DAILY JOURNAL: Help young lawyers do the right thing
By Sen. Bob Hertzberg
NOTE: This op--ed ran in the Los Angeles and San Francisco Daily Journals, California's largest legal news provider. Link to their main Web site HERE:
Every year, thousands of young lawyers graduate from law school with a desire to launch their careers performing public service as a district attorney, public defender or public-interest lawyer.
Because of tuition bills that routinely reach six figures, however, these budding attorneys are faced with a practical problem:
Do they accept a job making $35,000 a year, or even less, but helping others while learning firsthand how the law impacts working people?
Or do they go straight to a far higher-paying career in the private sector?
According to the American Bar Association, the average debt of a 2012 law school graduate was just over $100,000. Faced with skyrocketing education costs, more and more of our finest legal minds are focusing on paying off debt, despite how strongly they believe in public service.
What would you do?
Dan Felizzatto, a deputy district attorney for the Los Angeles County District Attorney’s office, recently testified in support of Senate Bill 134, my plan to use unclaimed client funds to help attorneys practice public-interest law. Felizzatto, who sits on two non-profit boards dedicated to helping crime victims, said pro bono legal work is indispensable.
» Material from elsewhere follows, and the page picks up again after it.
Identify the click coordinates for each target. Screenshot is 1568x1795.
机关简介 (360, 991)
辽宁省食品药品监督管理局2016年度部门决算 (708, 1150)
“The work we do to help victims of crime not go on public assistance, not to become homeless, is very, very important,” Felizzatto said. “But we've noticed over the last several years that the amount of volunteer hours that attorneys are able to contribute is reducing quickly because of the debts that they must repay.”
Proposals like mine won't solve all the problems, but it is a good step, and that's why passage of SB 134 by this year’s Sept. 11 adjournment of the Legislature for 2015 is supported by Felizzatto’s employer. Other supporters include California Attorneys, Administrative Law Judges and Hearing Officers in State Employment; the California State Conference of the NAACP; the California Student Aid Commission; the Legal Aid Association of California; and the University of California Hastings College of the Law.
Helping young people perform government service has been my goal since 2001, when we established this program to help law students if they agreed to practice in certain public-interest areas. Unfortunately, the program was never funded.
More recently, Oregon passed a similar program using unclaimed funds, collecting more than $500,000 since 2001.
Now, somebody who's being thrown out of their place gets some legal advice on unlawful detainment.
It means that someone being subjected to domestic abuse can figure out how to fill out the papers to get a restraining order.
And it means immigrants who can’t afford legal services might not be deported.
These are real impacts on real people, with true benefits and cost reductions to society.
Here’s how it works: SB 134 would finance the Public Interest Attorney Loan Repayment Program using unclaimed funds in lawyer trust accounts. While individuals have an indefinite right to claim their property, after three years it is transferred to the state General Fund. The Student Aid Commission would administer the California program, such as establishing eligibility and selecting participants eligible for up to $11,000 for four years of service.
Qualifying work areas include:
- A prosecuting attorney’s office.
- A child support agency office.
- A public defender’s office.
- A legal services organization where more than 70 percent of clients are low income according to federal guidelines.
Even if just 50 attorneys with 500 cases each participated, 25,000 of our most vulnerable residents would be helped.
Too often we grant rights without providing the tools to make those rights real. Here is a creative way to ensure those rights.
The cause is just and the price is right.
Bob Hertzberg is the author of Senate Bill 134. He is chair of the California Senate Committee on Governance and Finance, represents the 18th District in the San Fernando Valley, and served in the California Assembly from 1996-2002, including two years as speaker.